Little solid fuel rockets, yeah.
I had chemistry set ingredients that made the solid fuel.
I made time fuse,
burned an inch a minute
so I could get away before it went off.
Next time I've seen
six-year-old boys in Sephora,
I'll know what they're up to.
101 things to do with lipstick tubes.
Okay, I'm sorry.
I was very distracted by that.
I apologize.
It was my fault.
Yeah, okay.
I think I'm back on track.
Okay, go on.
We did get a lot done in reshaping the priorities in NASA,
more investments in the technologies that would be needed to go to Mars.
You know, a lot of people are saying,
why don't we go to Mars tomorrow?
Let's put the money in.
And you know, Neil, as well as I do, that we don't yet have the technologies to send
people to the surface of Mars and bring them back. Of course, there are some who are willing
to take a one-way trip and some others who would be my candidates for a one-way trip.

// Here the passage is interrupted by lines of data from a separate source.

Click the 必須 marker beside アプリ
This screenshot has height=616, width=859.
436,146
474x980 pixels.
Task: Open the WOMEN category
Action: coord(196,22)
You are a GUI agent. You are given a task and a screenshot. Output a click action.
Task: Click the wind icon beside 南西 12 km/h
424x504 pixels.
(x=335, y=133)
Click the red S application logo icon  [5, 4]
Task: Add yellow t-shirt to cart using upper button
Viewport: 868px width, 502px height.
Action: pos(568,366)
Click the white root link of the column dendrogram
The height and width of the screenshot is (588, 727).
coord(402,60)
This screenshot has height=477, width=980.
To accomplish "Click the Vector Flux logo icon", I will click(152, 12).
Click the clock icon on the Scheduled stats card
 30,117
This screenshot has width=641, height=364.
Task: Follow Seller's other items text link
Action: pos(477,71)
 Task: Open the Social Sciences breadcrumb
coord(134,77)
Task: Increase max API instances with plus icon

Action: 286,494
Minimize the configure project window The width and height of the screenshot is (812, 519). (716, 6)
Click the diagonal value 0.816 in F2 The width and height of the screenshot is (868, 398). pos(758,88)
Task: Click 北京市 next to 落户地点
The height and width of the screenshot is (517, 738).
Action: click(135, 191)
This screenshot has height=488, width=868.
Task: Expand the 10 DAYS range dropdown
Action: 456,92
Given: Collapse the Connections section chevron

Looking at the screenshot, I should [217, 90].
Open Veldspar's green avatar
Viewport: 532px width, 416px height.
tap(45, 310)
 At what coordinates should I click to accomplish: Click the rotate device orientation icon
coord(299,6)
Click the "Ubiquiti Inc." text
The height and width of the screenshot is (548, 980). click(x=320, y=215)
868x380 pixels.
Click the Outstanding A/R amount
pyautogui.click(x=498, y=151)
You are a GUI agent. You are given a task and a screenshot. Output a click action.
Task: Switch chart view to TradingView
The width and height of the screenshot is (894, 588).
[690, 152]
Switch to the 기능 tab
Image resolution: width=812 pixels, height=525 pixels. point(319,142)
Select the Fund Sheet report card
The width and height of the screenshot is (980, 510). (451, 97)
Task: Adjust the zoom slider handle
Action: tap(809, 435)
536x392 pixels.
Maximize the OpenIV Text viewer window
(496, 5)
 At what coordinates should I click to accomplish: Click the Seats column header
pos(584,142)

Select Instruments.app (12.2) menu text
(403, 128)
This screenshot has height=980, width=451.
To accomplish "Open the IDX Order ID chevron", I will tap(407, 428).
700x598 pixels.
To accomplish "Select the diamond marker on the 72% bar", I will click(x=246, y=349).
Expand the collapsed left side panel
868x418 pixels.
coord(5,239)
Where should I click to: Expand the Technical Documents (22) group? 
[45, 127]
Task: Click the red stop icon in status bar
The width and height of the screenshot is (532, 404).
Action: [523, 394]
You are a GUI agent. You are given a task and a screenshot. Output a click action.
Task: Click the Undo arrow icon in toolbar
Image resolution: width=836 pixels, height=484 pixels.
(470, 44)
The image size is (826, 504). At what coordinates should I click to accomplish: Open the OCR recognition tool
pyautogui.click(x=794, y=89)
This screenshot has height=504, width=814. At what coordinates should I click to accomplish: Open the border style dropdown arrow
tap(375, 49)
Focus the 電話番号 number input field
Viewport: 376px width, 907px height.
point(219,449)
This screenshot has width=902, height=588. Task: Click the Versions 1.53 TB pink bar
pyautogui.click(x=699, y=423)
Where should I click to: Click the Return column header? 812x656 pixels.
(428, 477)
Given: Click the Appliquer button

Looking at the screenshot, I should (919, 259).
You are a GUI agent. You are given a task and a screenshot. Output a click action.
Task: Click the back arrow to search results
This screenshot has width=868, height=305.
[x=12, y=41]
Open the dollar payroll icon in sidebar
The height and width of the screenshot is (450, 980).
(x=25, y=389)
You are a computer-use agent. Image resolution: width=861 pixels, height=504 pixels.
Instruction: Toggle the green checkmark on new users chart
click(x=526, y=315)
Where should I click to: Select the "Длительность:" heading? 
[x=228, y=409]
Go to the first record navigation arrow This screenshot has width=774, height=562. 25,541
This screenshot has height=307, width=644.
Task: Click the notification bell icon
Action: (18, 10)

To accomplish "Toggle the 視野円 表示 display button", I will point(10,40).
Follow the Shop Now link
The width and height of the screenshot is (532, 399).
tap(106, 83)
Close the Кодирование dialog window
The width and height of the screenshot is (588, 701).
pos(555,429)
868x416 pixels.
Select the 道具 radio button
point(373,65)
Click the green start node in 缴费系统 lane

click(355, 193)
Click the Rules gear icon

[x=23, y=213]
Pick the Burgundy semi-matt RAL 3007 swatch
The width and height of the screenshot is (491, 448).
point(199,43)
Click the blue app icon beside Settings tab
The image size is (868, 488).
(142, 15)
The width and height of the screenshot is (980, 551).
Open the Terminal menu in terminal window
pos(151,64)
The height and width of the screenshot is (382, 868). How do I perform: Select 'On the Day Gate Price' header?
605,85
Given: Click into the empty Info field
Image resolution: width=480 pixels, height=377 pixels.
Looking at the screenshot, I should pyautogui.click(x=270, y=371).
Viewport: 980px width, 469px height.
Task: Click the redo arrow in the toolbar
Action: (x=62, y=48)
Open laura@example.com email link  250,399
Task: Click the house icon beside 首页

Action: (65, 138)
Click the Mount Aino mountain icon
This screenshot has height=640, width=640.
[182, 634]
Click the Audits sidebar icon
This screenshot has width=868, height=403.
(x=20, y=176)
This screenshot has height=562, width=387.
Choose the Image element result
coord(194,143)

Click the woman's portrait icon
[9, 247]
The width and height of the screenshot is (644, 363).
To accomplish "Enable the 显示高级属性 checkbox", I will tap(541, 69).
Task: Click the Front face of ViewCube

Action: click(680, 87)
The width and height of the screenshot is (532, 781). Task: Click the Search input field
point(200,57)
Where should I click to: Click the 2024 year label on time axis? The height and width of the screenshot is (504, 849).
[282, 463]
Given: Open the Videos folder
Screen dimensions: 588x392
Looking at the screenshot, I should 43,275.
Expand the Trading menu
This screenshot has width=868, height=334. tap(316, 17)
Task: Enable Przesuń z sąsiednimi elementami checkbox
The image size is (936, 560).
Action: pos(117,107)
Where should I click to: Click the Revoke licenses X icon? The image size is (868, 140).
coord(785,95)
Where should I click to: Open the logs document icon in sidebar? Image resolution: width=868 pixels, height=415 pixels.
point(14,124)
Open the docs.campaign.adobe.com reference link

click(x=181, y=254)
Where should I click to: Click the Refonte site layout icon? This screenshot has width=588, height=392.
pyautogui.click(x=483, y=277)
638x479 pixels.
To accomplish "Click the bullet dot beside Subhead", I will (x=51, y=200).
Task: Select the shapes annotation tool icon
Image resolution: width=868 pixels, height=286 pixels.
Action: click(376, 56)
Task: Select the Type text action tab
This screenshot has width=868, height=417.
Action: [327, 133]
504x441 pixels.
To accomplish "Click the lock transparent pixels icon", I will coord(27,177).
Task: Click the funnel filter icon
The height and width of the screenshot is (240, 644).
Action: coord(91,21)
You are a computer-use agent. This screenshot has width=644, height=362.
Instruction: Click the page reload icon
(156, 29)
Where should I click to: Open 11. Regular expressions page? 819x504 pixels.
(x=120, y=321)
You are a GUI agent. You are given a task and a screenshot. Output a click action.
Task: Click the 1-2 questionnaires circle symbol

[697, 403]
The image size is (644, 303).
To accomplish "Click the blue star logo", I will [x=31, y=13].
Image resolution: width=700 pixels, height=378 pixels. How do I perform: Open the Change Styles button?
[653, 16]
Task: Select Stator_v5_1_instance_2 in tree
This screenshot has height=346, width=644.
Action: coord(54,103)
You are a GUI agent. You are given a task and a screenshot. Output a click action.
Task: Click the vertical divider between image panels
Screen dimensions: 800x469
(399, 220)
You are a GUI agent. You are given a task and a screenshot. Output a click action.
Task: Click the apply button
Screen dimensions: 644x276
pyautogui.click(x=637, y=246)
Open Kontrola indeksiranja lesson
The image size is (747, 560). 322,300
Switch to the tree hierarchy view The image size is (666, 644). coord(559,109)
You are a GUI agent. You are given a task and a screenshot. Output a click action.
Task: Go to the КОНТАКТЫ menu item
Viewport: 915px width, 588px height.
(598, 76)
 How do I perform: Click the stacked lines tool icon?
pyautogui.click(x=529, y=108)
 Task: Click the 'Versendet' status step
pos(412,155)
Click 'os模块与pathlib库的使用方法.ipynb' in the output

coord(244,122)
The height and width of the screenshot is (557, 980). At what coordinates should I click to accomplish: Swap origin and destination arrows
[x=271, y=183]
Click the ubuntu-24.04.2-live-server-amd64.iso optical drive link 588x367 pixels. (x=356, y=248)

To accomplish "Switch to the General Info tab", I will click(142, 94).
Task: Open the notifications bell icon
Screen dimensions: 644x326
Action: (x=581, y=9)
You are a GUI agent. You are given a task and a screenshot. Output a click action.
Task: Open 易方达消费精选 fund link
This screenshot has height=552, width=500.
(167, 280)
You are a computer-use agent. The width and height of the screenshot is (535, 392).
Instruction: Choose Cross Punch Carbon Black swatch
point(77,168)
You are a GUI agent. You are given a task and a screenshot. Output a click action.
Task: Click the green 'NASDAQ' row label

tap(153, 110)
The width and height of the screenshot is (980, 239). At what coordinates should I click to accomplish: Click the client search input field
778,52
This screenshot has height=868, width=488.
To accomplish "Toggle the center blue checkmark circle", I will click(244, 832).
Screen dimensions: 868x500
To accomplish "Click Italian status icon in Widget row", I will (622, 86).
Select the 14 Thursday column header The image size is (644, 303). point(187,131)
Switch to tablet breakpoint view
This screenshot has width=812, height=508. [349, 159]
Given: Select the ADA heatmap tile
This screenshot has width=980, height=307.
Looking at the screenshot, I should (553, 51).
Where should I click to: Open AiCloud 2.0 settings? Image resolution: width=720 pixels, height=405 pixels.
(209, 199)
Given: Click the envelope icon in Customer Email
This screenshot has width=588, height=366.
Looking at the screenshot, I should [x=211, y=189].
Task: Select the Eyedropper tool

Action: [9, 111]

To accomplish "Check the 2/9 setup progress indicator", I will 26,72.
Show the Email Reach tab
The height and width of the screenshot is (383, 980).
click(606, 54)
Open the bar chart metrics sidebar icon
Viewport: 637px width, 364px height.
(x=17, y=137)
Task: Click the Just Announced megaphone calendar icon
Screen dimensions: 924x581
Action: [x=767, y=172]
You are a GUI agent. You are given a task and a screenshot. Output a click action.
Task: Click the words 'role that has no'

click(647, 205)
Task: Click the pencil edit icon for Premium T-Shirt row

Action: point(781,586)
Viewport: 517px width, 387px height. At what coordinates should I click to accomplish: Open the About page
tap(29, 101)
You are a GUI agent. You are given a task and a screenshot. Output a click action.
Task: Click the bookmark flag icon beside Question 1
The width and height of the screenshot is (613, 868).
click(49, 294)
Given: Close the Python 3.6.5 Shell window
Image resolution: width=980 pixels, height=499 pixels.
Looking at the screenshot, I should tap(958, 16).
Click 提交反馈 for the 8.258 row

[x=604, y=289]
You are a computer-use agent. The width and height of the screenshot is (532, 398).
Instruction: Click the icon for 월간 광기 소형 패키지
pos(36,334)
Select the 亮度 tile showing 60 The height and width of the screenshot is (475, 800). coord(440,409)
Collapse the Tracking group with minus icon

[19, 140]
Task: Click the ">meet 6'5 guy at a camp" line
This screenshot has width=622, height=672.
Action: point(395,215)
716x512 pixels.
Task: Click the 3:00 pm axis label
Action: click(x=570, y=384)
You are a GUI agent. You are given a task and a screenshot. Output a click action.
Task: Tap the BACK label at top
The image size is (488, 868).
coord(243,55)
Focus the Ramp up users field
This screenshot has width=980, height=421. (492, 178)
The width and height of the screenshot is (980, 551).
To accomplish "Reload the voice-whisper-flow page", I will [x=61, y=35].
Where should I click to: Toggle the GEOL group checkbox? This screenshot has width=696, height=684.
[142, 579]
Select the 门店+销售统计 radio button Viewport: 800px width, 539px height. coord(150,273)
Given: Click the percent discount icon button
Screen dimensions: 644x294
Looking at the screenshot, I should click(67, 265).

We have a one-way trip. So you're citing NASA in response to my question about the future.
Is NASA the repository of our future hopes among agencies?
No, it's only one.
It just happens to be a particularly evocative one,
and one that still, by the way, inspires young people
in the way almost nothing else in science does.
At the big science fairs we've had in Washington,
the two exhibits that always
attract the most attention are NASA and robots. Those are the two that really do it, that get kids
going about science and technology. So how do you draw the line between the research you do that
helps invent a future and the research that Congress will tell you you shouldn't be doing
because corporations should be doing that as part of their R&D. Where's that line? It's got to be somewhere in there. Well, there is a fairly
obvious line. In fact, the corporate sector funds more than two-thirds of all the R&D in this
country, but they fund less than half of the basic research, the fundamental research that's a seed
corn from which all the future applied.
The long horizon research.
And the reason the private sector doesn't do that is perfectly understandable.
Time horizon is too long.
The risk is too high.
The return is too uncertain.
And they're not sure that if there's a breakthrough from this basic research,
that they, the corporation that paid for it, will get the benefits.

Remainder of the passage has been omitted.